Given the following simple regular expression which goal is to capture the text between quotes characters:
regexp = '"?(.+)"?'
When the input is something like:
"text"
The capturing group(1) has the following:
text"
I expected the group(1) to have text only (without the quotes). Could somebody explain what's going on and why the regular expression is capturing the " symbol even when it's outside the capturing group #1. Another strange behavior that I don't understand is why the second quote character is captured but not the first one given that both of them are optional. Finally I fixed it by using the following regex, but I would like to understand what I'm doing wrong:
regexp = '"?([^"]+)"?'

Quantifiers in regular expressions are greedy: they try to match as much text as possible. Because your last " is optional (you wrote "? in your regular expression), the .+ will match it.
Using [^"] is one acceptable solution. The drawback is that your string cannot contain " characters (which may or may not be desirable, depending on the case).
Another is to make " required:
regexp = '"(.+)"'
Another one is to make the + non-greedy, by using +?. However you also need to add anchors ^ and $ (or similar, depending on the context), otherwise it'll match only the first character (t in the case of "test"):
regexp = '^"?(.+?)"?$'
This regular expression allows " characters to be in the middle of the string, so that "t"e"s"t" will result in t"e"s"t being captured by the group.

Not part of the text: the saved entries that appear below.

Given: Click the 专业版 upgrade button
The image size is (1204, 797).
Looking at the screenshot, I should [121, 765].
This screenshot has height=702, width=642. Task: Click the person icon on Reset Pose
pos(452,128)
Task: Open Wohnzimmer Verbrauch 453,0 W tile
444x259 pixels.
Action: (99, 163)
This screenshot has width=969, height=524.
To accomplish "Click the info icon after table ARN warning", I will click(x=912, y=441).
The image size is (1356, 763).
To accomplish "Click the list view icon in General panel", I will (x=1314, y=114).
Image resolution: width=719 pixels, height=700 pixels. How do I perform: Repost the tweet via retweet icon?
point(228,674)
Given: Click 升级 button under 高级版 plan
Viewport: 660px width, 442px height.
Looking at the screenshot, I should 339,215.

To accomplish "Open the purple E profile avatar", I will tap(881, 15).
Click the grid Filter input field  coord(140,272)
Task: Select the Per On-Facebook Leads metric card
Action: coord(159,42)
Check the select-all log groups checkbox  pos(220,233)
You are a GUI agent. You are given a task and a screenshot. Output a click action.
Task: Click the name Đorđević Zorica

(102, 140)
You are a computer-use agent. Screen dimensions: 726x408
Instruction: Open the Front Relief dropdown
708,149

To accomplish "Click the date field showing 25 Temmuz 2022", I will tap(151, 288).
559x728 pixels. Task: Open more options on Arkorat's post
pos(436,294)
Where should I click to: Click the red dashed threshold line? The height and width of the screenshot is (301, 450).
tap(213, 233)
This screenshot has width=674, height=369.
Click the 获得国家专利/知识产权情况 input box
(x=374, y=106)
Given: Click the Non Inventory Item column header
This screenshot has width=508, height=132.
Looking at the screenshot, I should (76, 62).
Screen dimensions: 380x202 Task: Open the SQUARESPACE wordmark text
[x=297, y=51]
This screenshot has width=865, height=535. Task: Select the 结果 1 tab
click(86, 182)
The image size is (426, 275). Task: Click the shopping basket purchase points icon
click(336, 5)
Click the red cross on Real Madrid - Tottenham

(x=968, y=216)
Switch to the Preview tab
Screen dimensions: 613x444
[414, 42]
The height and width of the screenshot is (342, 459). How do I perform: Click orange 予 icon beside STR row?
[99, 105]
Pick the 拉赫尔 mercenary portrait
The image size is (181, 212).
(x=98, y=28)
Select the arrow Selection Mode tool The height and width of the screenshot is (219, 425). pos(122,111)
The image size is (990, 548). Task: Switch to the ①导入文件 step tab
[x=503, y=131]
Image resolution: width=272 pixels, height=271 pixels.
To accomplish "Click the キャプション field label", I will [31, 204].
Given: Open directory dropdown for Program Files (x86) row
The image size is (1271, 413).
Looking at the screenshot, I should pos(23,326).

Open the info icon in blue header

why the regular expression is capturing the " symbol even when it's outside the capturing group #1
The "?(.+)"? pattern contains a greedy dot matching subpattern. A . can match a ", too. The "? is an optional subpattern. It means that if the previous subpattern is greedy (and .+ is a greedy subpattern) and can match the subsequent subpattern (and . can match a "), the .+ will take over that optional value.
The negated character class is a correct way to match any characters but a certain one/range(s) of characters. [^"] will never match a ", so the last " will never get matched with this pattern.
why the second quote character is captured but not the first one given that both of them are optional
The first "? comes before the greedy dot matching pattern. The engine sees the " (if it is in the string) and matches the quote with the first "?.

.+ is greedy. It'll collect everything including the ". Your final "? doesn't require that a quote be present, hence .+ includes the quote.
The first quote isn't captured because it's matched by the "?

The regexp is greedy by default, it will try to match as much as possible as soon as possible.
Since your capturing group contains .+, this will match the ending parenthesis before the "?. Then, when exiting the group, it is at the end of your line, which is matched by the optional ".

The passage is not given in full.